Bob Rutman, Yuko Matsuyama and Munsha
Bob Rutman, Yuko Matsuyama and Munsha

Robert "Bob" Rutman (* 1931 in Berlin) is an internationally renowned German-American visual artist, musician and composer who began his career in the United States. He is considered a pioneer of multimedia performance because he plays or has played on musical instruments developed by himself. Rutman also makes drawings, oil paintings, engravings and wire sculptures. He has lived and worked in Berlin since 1990. Rutman is the child of a Jewish mother who emigrated from Nazi Germany in 1938. First the family came to Poland, followed by a stay in England in 1939. After attending school there, Rutman went to the United States in 1950, had to do his military service in 1951 and was stationed in Heilbronn in the Federal Republic of Germany. From 1955 to 1962 Rutman studied art in New York City and Mexico City. Soon after graduating, he founded an art gallery in New York. After he had left New York, he founded a multimedia gallery in Maine, which had to file for bankruptcy after four years. In Maine, Rutman produced his first steel sculpture in 1968, which can be played on using a bow. He called it Steel Cello and gave small concerts with it. Because of the great interest, he developed a broad variation of such new musical instruments in a short time. In 1975 Rutman finally founded the U.S. Steel Cello Ensemble and has been touring America and Europe ever since. He continued his artistic work in Boston, where he created most of his artistic work within a few years. Rutman lived for four years in Mexico where he married and became the father of his son. In 1990 Rutman moved to Berlin permanently. He now lives in the district of Berlin-Mitte.

#### RECORD EXCERPTS:
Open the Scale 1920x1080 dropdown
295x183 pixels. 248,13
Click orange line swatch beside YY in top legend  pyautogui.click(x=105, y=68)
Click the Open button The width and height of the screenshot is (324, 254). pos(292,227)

---

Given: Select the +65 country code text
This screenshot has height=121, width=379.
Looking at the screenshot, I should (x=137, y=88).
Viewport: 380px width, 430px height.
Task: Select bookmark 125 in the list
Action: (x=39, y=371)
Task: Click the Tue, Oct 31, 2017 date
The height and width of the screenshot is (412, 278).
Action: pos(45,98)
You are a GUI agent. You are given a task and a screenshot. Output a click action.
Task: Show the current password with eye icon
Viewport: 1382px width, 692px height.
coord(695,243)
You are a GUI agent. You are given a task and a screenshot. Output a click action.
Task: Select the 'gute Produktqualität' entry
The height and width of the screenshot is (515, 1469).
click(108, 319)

#### BRIEF:
According to the text about Bob Rutman, what name did he give the steel sculpture he produced in Maine in 1968?

#### THE REPLY:
Steel Cello